Text block:

Read our interview with comedian Maisie Adam about growing up with epilepsy.
Stand-up comedian, Maisie Adam’s childhood was very much like everyone else’s, trying to navigate the ups and downs of being a teenager.
However, there was one difference. Maisie was diagnosed with juvenile myoclonic epilepsy at the age of 14.
Her debut show, Vague, which is now available to stream exclusively on nextupcomedy.com tells her story of growing up with epilepsy in a humorous and unique way.
Maisie said: “This was my first Edinburgh show and my debut so I wanted to talk about myself. It was an introduction for audiences to get to know me and understand me. My experiences of growing up is what I wanted to talk about.
“Although I had the relatable scenarios such as holidays with friends for the first time without my Mum and Dad, school life or university life. I have all those experiences but the difference with mine was going through them with epilepsy.
“Being diagnosed at 14 helped put a different spin on it. There were still these relatable experiences that everybody has but with this different angle, which I don’t think everybody understands.”
Being diagnosed with epilepsy
When Maisie was first diagnosed, she was quite confused. Like many people Maisie felt epilepsy was something to do with flashing lights.
She said: “You only get that one image of epilepsy through the media, it is one specific type, which is nowhere near representative of epilepsy.
“Only 3% are photosensitive so I was confused. I thought they had got it wrong and I couldn’t be epileptic. That sounds like a big scary word. At that time, I had childhood absence seizures called petite mal at the time. I just remember being very confused. As it went on, I started to realise that this is what I have got.
“They thought it would just be for my teenage years. I went through the trial of being taken off medication. At 16 and 17 it kept happening, so it was something I had to learn on the job. Till I was about 18 or 19, when it was properly diagnosed as juvenile myoclonic epilepsy, I didn’t feel I had a proper name for it.

Exercise description:
Pick up the Maisie Adam epilepsy interview after its last sentence and carry it on. None of the entries are needed here.

Extracted data:
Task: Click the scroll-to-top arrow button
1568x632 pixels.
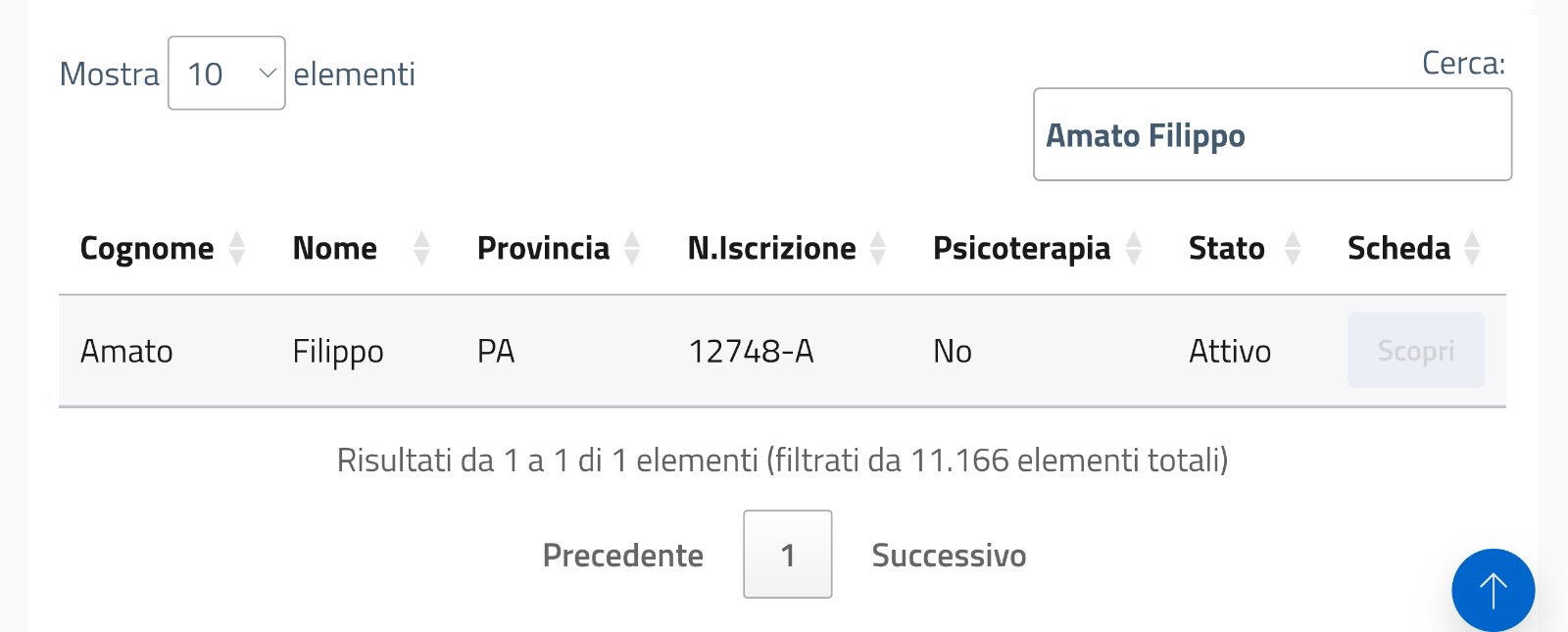Action: pos(1493,590)
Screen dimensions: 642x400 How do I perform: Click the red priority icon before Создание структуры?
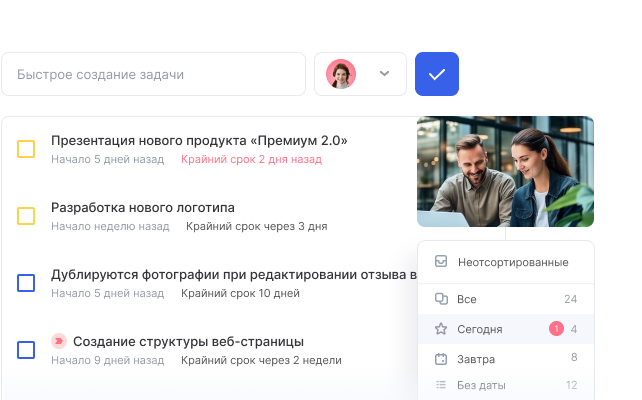[x=58, y=341]
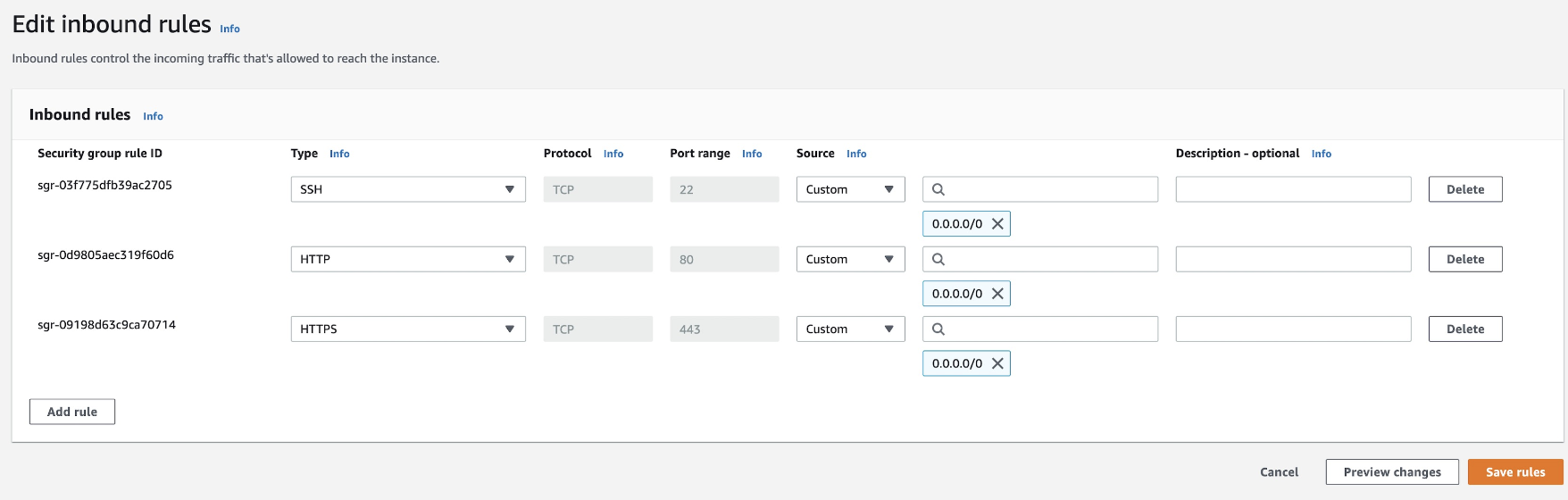Open the HTTP type dropdown
The image size is (1568, 500).
coord(408,259)
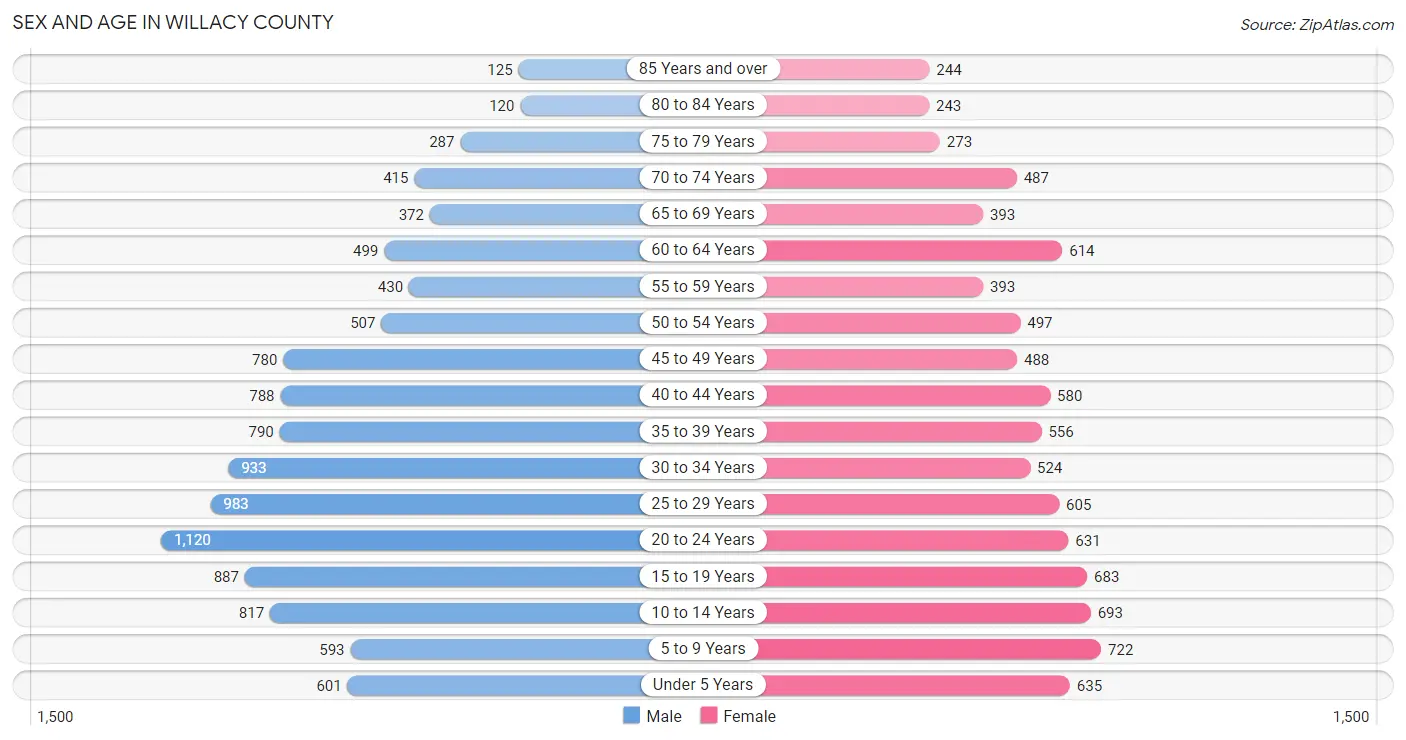Viewport: 1406px width, 740px height.
Task: Open the ZipAtlas.com source link
Action: coord(1317,24)
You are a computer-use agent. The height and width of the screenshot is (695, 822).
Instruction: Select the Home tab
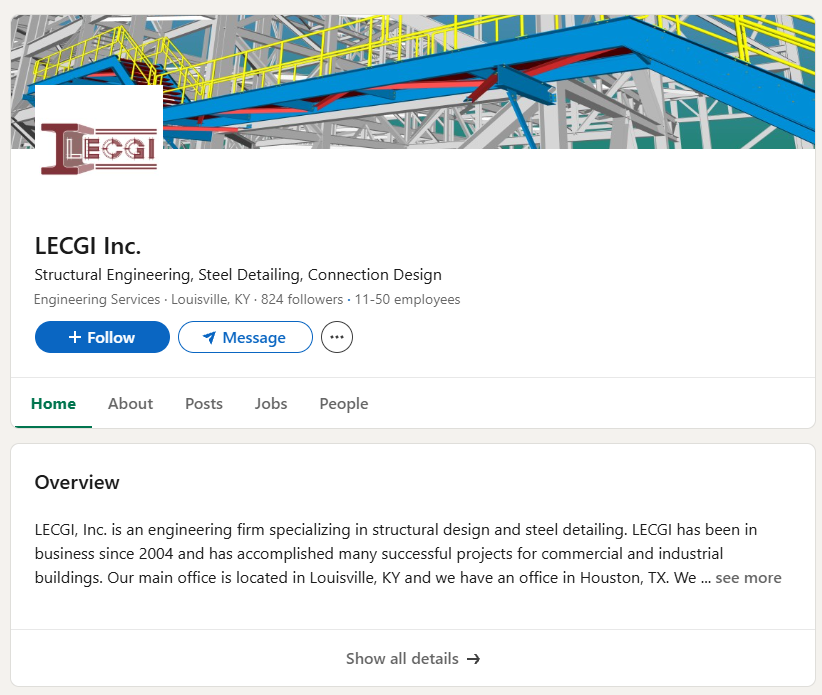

Answer to this problem:
“It was just something I had to deal with in the hope it would disappear one day because it felt so temporary throughout puberty, I didn’t really bother accepting it. I think that is why I have had this delayed acceptance and I am only talking about it now.”
What would you say to someone diagnosed with epilepsy
Maisie only started doing comedy in 2016 but has had great success. In 2017, she won So You Think You’re Funny, an annual stand-up comedy competition for new acts.
Given the experiences of being diagnosed with epilepsy during her teenager years, what would Maisie say to someone who has been recently diagnosed.
She said: “It’s not as scary as it sounds. It is very easy to think that this is something that is going to rule me and dictate my life.
“However, there are things that you can do, to help control this and help to at least settle it.
“There is so much support out there both from doctors but also from various charities. You can go out there and do the work. There is loads of advice out there and loads of help and it is also so normal.
“Accept it and embrace, it is part of you, take it under your wing and you control it don’t let it control you.”
Maisie’s stand-up comedy special is available to stream exclusively on NextUp – a subscription video-on-demand platform featuring over 100 shows from other rising stars as well as household names.
She will also be performing her new show Hang Fire during the Edinburgh Festival Fringe 2019 at the Gilded Balloon Teviot from 31st July- 26th August.